Он глянул в сторону двери, и она закрылась, оставив их в кромешной темноте.

— Ты ведь не против, правда? — спросил Сартори. — Во время этого разговора нам лучше не смотреть друг на друга. Зеркало отражает не очень точно…

— В Изорддеррексе тебе этого не требовалось.

— Там я обладал плотью. А здесь я чувствую себя… нематериальным. Кстати сказать, я был просто потрясен тем, что ты сделал в Изорддеррексе. Одно лишь твое слово, и вся штука рассыпалась на куски.
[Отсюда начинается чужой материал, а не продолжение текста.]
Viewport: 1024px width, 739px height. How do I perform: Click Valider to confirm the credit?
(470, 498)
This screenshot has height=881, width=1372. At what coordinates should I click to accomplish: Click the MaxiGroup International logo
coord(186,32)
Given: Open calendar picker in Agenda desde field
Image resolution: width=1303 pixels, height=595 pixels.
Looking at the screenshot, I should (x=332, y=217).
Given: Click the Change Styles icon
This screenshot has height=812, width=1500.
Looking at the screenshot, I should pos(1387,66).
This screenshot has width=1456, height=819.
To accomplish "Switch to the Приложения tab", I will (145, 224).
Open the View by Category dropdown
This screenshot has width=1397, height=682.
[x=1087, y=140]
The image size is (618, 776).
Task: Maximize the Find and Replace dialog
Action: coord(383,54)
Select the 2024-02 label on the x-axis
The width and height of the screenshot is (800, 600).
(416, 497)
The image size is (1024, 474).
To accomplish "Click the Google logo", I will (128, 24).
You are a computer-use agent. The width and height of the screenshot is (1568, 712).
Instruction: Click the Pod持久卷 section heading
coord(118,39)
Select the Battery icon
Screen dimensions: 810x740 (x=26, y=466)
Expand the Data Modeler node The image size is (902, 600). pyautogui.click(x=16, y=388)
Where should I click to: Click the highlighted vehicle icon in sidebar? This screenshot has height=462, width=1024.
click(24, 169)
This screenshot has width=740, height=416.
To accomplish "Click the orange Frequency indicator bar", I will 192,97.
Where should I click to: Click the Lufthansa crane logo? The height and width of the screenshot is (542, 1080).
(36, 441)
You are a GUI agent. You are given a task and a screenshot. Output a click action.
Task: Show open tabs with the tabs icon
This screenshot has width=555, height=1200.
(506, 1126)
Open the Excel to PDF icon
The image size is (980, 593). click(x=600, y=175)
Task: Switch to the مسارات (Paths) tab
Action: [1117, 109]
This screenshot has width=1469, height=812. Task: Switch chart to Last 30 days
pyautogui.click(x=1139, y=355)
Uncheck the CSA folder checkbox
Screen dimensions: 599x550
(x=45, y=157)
— Это была твоя работа, а не моя.

— Ну не будь таким глупым. Ты же знаешь, что скажет история. Ей наплевать на подоплеку. Она заявит, что Примиритель пришел, и стены стали рушиться. И ты не станешь возражать, потому что это дает пищу легенде, превращает тебя в мессию. А ты ведь именно этого хочешь, не правда ли? Вопрос в следующем: если ты — Примиритель, то кто же я?

— Нам не обязательно быть врагами.

— Разве не то же самое ты говорил в Изорддеррексе? И разве после этого ты не попытался меня убить?

— У меня были на то причины.

— Назови хотя бы одну.

— Ты помешал первому Примирению.

— Оно не было первым. Насколько мне известно, до этого предпринимались еще по крайней мере три попытки.

— Для меня оно было первым. Это был мой великий замысел. И ты уничтожил его.

— Кто тебе это сказал?

— Люциус Коббитт, — ответил Миляга.

Последовало молчание, и Миляге показалось, что в нем он услышал, как темнота пришла в движение — неуловимый шорох, словно соприкоснулись шелковые складки. Но за последние дни шум прошлого ни разу не утихал в его голове, и прежде чем он сумел понять, откуда исходит этот звук, Сартори вновь заговорил:

— Так Люциус жив, — сказал он.

— Лишь в воспоминаниях. На Гамут-стрит.

— Эта сучья тварь Отдохни Немного, похоже, позволила тебе получить неплохое образование, а? Ничего, я ей выпущу кишки. — Он вздохнул. — Знаешь, мне не хватает Розенгартена. Он был так предан мне. И Расидио, и Матталус. Хорошие люди были у меня в Изорддеррексе. Люди, которым я мог доверять и которые любили меня. Я думаю, дело тут в твоем лице — оно возбуждает поклонение и преданность. Ну ты, наверное, и сам это заметил. Что тому виной — твоя божественная ипостась или наша улыбка? Я отказываюсь верить, что второе является проявлением первого, — это ложная теория. Горбуны могут быть святыми, а красавицы — настоящими монстрами. Разве ты сам в этом не убедился?